(Collected data)
-.-.-

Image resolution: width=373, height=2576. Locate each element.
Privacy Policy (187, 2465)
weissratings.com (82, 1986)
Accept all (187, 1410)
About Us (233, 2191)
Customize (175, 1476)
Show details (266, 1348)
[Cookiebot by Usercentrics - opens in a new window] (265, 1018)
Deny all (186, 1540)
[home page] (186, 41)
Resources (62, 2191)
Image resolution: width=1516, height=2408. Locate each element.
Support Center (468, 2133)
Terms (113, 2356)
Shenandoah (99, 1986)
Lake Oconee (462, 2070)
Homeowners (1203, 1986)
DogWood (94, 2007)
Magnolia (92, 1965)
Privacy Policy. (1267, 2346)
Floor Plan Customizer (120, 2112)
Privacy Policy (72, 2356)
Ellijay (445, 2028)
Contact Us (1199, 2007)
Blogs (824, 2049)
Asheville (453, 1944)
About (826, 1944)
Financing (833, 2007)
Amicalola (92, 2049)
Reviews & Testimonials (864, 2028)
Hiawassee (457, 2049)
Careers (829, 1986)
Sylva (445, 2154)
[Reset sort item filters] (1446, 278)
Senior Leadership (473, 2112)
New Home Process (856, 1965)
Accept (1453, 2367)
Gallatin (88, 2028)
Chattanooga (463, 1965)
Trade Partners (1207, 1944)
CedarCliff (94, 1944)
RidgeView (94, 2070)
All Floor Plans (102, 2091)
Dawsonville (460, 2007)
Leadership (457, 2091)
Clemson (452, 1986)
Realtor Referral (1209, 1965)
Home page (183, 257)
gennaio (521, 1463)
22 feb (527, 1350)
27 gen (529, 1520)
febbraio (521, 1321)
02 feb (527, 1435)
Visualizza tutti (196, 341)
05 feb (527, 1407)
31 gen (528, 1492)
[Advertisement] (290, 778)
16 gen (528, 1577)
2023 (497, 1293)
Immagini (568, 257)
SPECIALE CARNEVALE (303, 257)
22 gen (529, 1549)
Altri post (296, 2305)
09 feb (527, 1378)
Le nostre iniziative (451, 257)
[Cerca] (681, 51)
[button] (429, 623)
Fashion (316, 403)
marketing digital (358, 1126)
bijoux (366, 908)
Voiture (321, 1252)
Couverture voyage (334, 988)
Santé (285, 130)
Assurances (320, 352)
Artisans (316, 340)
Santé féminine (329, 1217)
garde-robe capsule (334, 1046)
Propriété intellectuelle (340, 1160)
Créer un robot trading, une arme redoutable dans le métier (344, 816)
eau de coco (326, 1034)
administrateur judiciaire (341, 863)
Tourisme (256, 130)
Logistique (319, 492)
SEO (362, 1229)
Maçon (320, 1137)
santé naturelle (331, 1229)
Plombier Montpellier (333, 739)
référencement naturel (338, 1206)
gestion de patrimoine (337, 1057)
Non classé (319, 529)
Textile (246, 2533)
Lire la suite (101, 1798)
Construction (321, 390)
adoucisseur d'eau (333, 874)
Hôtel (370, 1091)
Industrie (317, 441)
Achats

-.-.-

→ WHAT YOU WILL DO:
Every entry is to be restated exactly, with no line dropped.

→ EXERCISE OUTPUT:
Image resolution: width=373, height=2576. Locate each element.
Privacy Policy (187, 2465)
weissratings.com (82, 1986)
Accept all (187, 1410)
About Us (233, 2191)
Customize (175, 1476)
Show details (266, 1348)
[Cookiebot by Usercentrics - opens in a new window] (265, 1018)
Deny all (186, 1540)
[home page] (186, 41)
Resources (62, 2191)
Image resolution: width=1516, height=2408. Locate each element.
Support Center (468, 2133)
Terms (113, 2356)
Shenandoah (99, 1986)
Lake Oconee (462, 2070)
Homeowners (1203, 1986)
DogWood (94, 2007)
Magnolia (92, 1965)
Privacy Policy. (1267, 2346)
Floor Plan Customizer (120, 2112)
Privacy Policy (72, 2356)
Ellijay (445, 2028)
Contact Us (1199, 2007)
Blogs (824, 2049)
Asheville (453, 1944)
About (826, 1944)
Financing (833, 2007)
Amicalola (92, 2049)
Reviews & Testimonials (864, 2028)
Hiawassee (457, 2049)
Careers (829, 1986)
Sylva (445, 2154)
[Reset sort item filters] (1446, 278)
Senior Leadership (473, 2112)
New Home Process (856, 1965)
Accept (1453, 2367)
Gallatin (88, 2028)
Chattanooga (463, 1965)
Trade Partners (1207, 1944)
CedarCliff (94, 1944)
RidgeView (94, 2070)
All Floor Plans (102, 2091)
Dawsonville (460, 2007)
Leadership (457, 2091)
Clemson (452, 1986)
Realtor Referral (1209, 1965)
Home page (183, 257)
gennaio (521, 1463)
22 feb (527, 1350)
27 gen (529, 1520)
febbraio (521, 1321)
02 feb (527, 1435)
Visualizza tutti (196, 341)
05 feb (527, 1407)
31 gen (528, 1492)
[Advertisement] (290, 778)
16 gen (528, 1577)
2023 (497, 1293)
Immagini (568, 257)
SPECIALE CARNEVALE (303, 257)
22 gen (529, 1549)
Altri post (296, 2305)
09 feb (527, 1378)
Le nostre iniziative (451, 257)
[Cerca] (681, 51)
[button] (429, 623)
Fashion (316, 403)
marketing digital (358, 1126)
bijoux (366, 908)
Voiture (321, 1252)
Couverture voyage (334, 988)
Santé (285, 130)
Assurances (320, 352)
Artisans (316, 340)
Santé féminine (329, 1217)
garde-robe capsule (334, 1046)
Propriété intellectuelle (340, 1160)
Créer un robot trading, une arme redoutable dans le métier (344, 816)
eau de coco (326, 1034)
administrateur judiciaire (341, 863)
Tourisme (256, 130)
Logistique (319, 492)
SEO (362, 1229)
Maçon (320, 1137)
santé naturelle (331, 1229)
Plombier Montpellier (333, 739)
référencement naturel (338, 1206)
gestion de patrimoine (337, 1057)
Non classé (319, 529)
Textile (246, 2533)
Lire la suite (101, 1798)
Construction (321, 390)
adoucisseur d'eau (333, 874)
Hôtel (370, 1091)
Industrie (317, 441)
Achats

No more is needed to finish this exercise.